◆ WORK ITEM ◆
Answer with one number only: the count of lines below that hold the word "agent".
-------- DATASET CONTENT
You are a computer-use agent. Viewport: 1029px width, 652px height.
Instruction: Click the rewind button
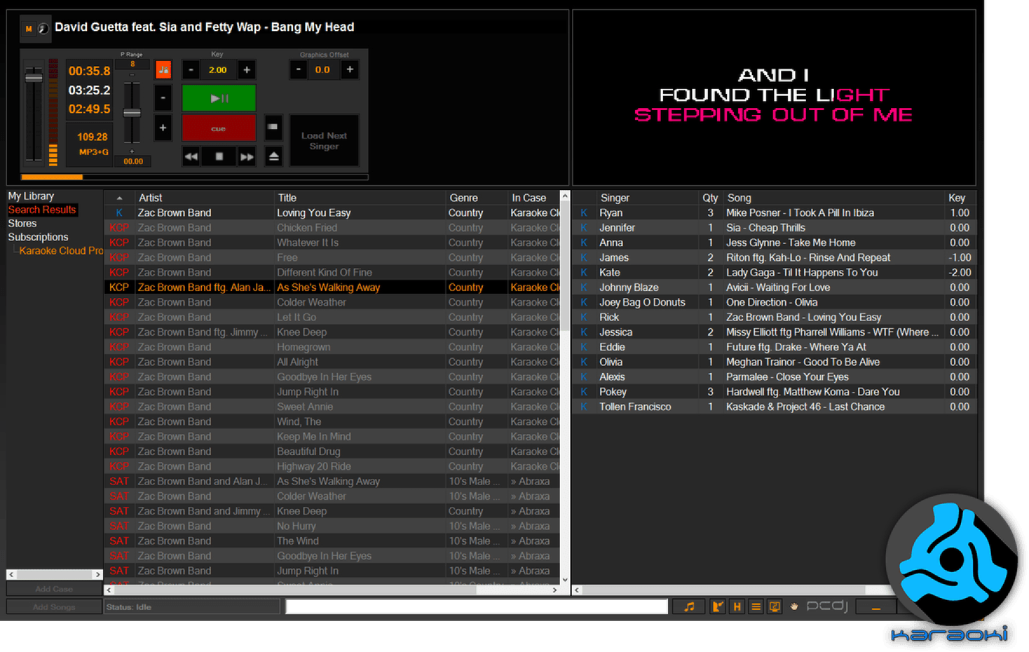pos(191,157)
----------------
-------- DATASET CONTENT
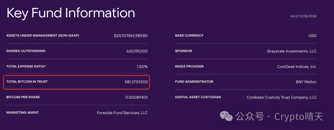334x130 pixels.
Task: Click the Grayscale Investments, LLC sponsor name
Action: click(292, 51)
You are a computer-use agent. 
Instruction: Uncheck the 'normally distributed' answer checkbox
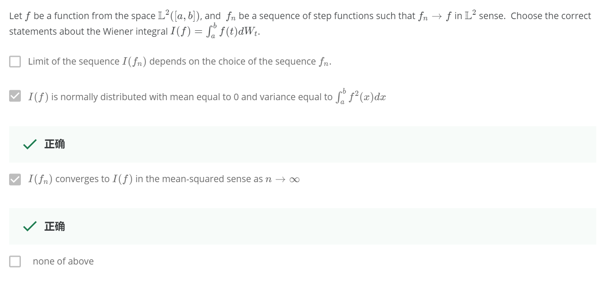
----------------
◆ FINISHED EXERCISE ◆
2